About one out of four of the estimated 633 deaths that have occurred along the border since Operation Gatekeeper went into effect in 1995 are unidentified -- no identificado. When added to the border deaths in Arizona and Texas, the total deaths climb to 1,537.

Migrant advocates claim that Operation Gatekeeper and similar border enforcement programs in Texas and Arizona have placed the lives of thousands of undocumented immigrants in peril. In the mountains and deserts, they face death from drowning in rivers and canals, lack of access to water, hypothermia, or hyperthermia. Smugglers, known as coyotes, have extorted fees ranging into hundreds and even thousands of dollars from those eager to make the crossing.

The smugglers arrange for transport across the border and often abandon their unwary customers without adequate water, clothing or directions. Migrants may wander for days, running out of food and water, before collapsing in the heat or freezing weather or perishing in a desperate swim across the polluted and toxic All-American Canal. In the remote terrain, their bodies may not be discovered for weeks or months.

The lucky ones are apprehended by the U.S. Border Patrol and deported to Mexico where a return trip to the United States is likely to originate. A few successfully elude death and deportation, but the stakes are high.

Nonetheless, the promise of employment and family reunification continues to drive them northward, despite the risks.

When an immigrant dies and identification of a victim’s body is made, the local Mexican consulate office arranges for transportation of the remains back to the victim’s next of kin. However, when no identification is possible, they are buried in the counties where their bodies are found. No identificado means that next of kin have never been notified of the death and are left to wonder what became of their loved one when he or she crossed the border illegally in search of a better future.

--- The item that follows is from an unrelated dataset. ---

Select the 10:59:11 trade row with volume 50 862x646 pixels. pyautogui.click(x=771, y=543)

Fr. Cecilio Morago, pastor of St. Joseph Catholic Church in Holtville, a two-hour drive east of San Diego, and Kendzierski led a group of migrant advocates April 11 to the field, located behind Holtville’s Terrace Park Cemetery. Linda Arreola, assistant director of the Office of Social Ministry for the Roman Catholic diocese of San Diego, was among those who participated.

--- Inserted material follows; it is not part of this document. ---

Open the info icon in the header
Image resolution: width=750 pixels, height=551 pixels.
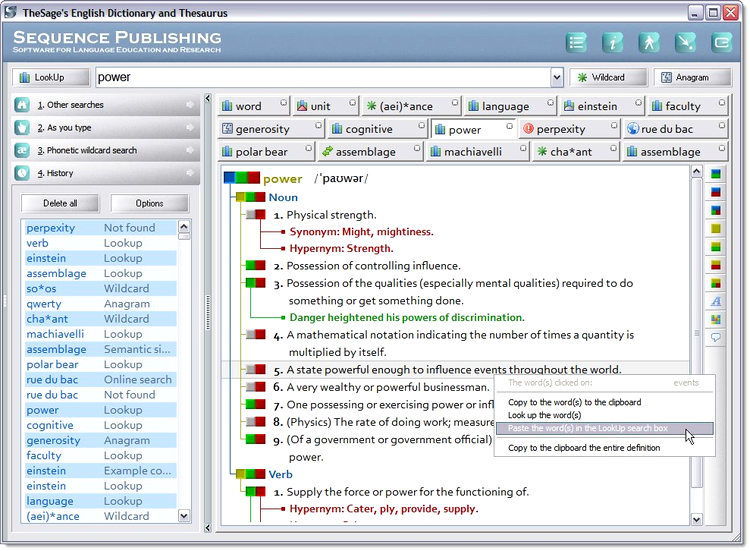pos(612,42)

“These casualties may be unidentified, but it’s important that they are not forgotten. In the future, we are asking authorities to notify the church so that future victims can be buried with a proper graveside service,” she said.

During the service at the cemetery, where each grave is marked with a brick reading “John Doe” or “Jane Doe,” participants laid a cross and a flower at each grave site while the priests read from the account of the potter’s field in Matthew’s gospel and Psalm 22, “My God, My God, why have you forsaken me?”

“The federal government has washed its hands of the migrant deaths, forcing counties along to border to underwrite hospital, coroners and funeral costs that can add up to hundreds of thousands of dollars a year,” reported Claudia Smith, border project director for the California Rural Legal Assistance Foundation, which assists and advocates on behalf of undocumented immigrants. “I was under the impression until recently that these bodies were cremated,” she told NCR.

Smith has since learned that an additional 30 bodies are buried in Mount Hope Cemetery in San Diego where a Memorial Day weekend service is planned to bless those graves. Just five days before the Holy Week procession, more than 400 undocumented immigrants surrendered to the Border Patrol near the town of Sells, Ariz., 30 miles north of the border. They had been caught in the fury of a winter-like storm while crossing the Arizona desert. Last year, about this time, another 330 turned themselves in near Sells.

It is likely that there will be more no identificados buried in Holtville and a similar potter’s field in El Centro, Calif. But if migrant advocates in this area have anything to say about it, they will not be forgotten or unmourned.